Herein, a novel L-arginine (L-Arg)-modified polydopamine (PDA)-coated capillary (PDA/L-Arg@capillary) was firstly fabricated via the basic amino-acid-induced PDA co-deposition strategy and employed to constitute a new chiral ligand exchange capillary electrochromatography (CLE-CEC) method for the high-performance enantioseparation of D,L-amino acids (D,L-AAs) with L-Arg as the immobilized chiral ligand coordinating with the central metal ion Zn(II) as running buffer. Assisted by hydrothermal treatment, the robust immobilization of L-Arg on the capillary inner wall could be facilely achieved within 1 h, prominently improving the synthesis efficiency and simplifying the preparation procedure.

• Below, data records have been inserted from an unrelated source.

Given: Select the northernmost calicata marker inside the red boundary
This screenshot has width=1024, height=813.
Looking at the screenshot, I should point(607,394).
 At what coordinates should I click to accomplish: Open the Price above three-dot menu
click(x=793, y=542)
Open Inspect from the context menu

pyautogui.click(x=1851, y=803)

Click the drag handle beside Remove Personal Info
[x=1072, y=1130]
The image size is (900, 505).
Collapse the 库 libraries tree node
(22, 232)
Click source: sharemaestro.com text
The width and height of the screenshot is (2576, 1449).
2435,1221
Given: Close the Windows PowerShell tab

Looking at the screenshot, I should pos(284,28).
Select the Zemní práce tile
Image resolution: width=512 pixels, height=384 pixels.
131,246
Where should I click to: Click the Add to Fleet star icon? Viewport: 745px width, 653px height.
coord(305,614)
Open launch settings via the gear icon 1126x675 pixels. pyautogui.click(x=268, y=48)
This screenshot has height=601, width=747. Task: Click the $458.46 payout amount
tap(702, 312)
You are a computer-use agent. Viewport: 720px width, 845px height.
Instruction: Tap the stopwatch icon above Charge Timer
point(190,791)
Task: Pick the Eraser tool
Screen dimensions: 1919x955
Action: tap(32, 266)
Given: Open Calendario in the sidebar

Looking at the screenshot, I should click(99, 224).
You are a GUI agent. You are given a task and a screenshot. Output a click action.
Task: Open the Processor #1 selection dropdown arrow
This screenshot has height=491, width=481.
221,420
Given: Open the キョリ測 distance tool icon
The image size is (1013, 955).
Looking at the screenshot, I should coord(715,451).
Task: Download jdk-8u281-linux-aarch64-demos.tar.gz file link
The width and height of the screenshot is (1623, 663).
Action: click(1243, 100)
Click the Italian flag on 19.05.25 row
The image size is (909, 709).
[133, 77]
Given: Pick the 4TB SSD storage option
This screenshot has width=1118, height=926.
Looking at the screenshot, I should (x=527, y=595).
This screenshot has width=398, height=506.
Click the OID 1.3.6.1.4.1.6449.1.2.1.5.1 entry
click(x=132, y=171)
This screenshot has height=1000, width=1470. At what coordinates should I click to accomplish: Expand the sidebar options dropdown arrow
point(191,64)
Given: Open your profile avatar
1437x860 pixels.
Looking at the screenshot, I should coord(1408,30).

The successful preparation of PDA/L-Arg coatings in the capillary was systematically characterized and confirmed using several methods. In comparison with bare and PDA-functionalized capillaries, the enantioseparation capability of the presented CLE-CEC system was significantly enhanced. Eight D,L-AAs were completely separated and three pairs were partially separated under the optimal conditions. The prepared PDA/L-Arg@capillary showed good repeatability and stability. The potential mechanism of the greatly enhanced enantioseparation performance obtained by PDA/L-Arg@capillary was also explored. Moreover, the proposed method was further utilized for studying the enzyme kinetics of L-glutamic dehydrogenase, exhibiting its promising prospects in enzyme assays and other related applications.